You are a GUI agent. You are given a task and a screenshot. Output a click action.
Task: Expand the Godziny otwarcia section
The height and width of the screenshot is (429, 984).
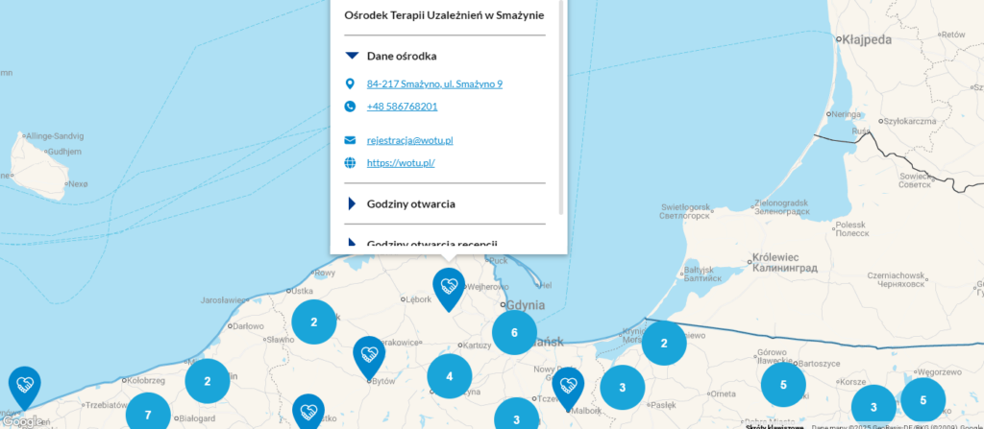pyautogui.click(x=410, y=203)
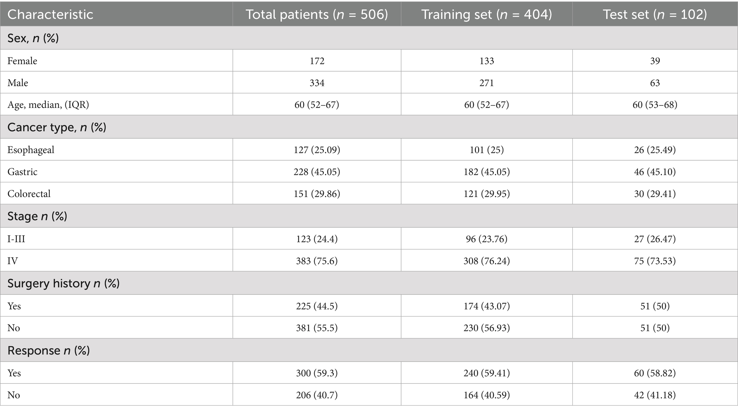
Task: Click the Colorectal test set cell 30 (29.41)
Action: click(x=655, y=194)
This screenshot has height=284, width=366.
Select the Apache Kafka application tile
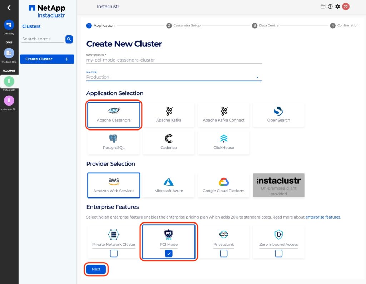coord(169,114)
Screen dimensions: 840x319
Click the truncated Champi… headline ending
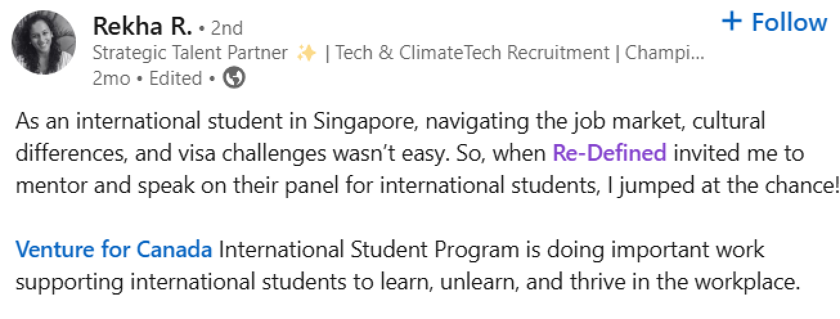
★ ★ ★ ★ ★
# Requirement:
Each entry above is to be given again exactly, and any image in it is to be dropped.

# Solution to this problem:
You are a GUI agent. You are given a task and a screenshot. Output a click action.
Task: Expand the Godziny otwarcia section
The height and width of the screenshot is (429, 984).
pyautogui.click(x=410, y=203)
Task: Click the Colorectal test set cell 30 (29.41)
Action: click(x=655, y=194)
This screenshot has height=284, width=366.
Select the Apache Kafka application tile
coord(169,114)
Screen dimensions: 840x319
Click the truncated Champi… headline ending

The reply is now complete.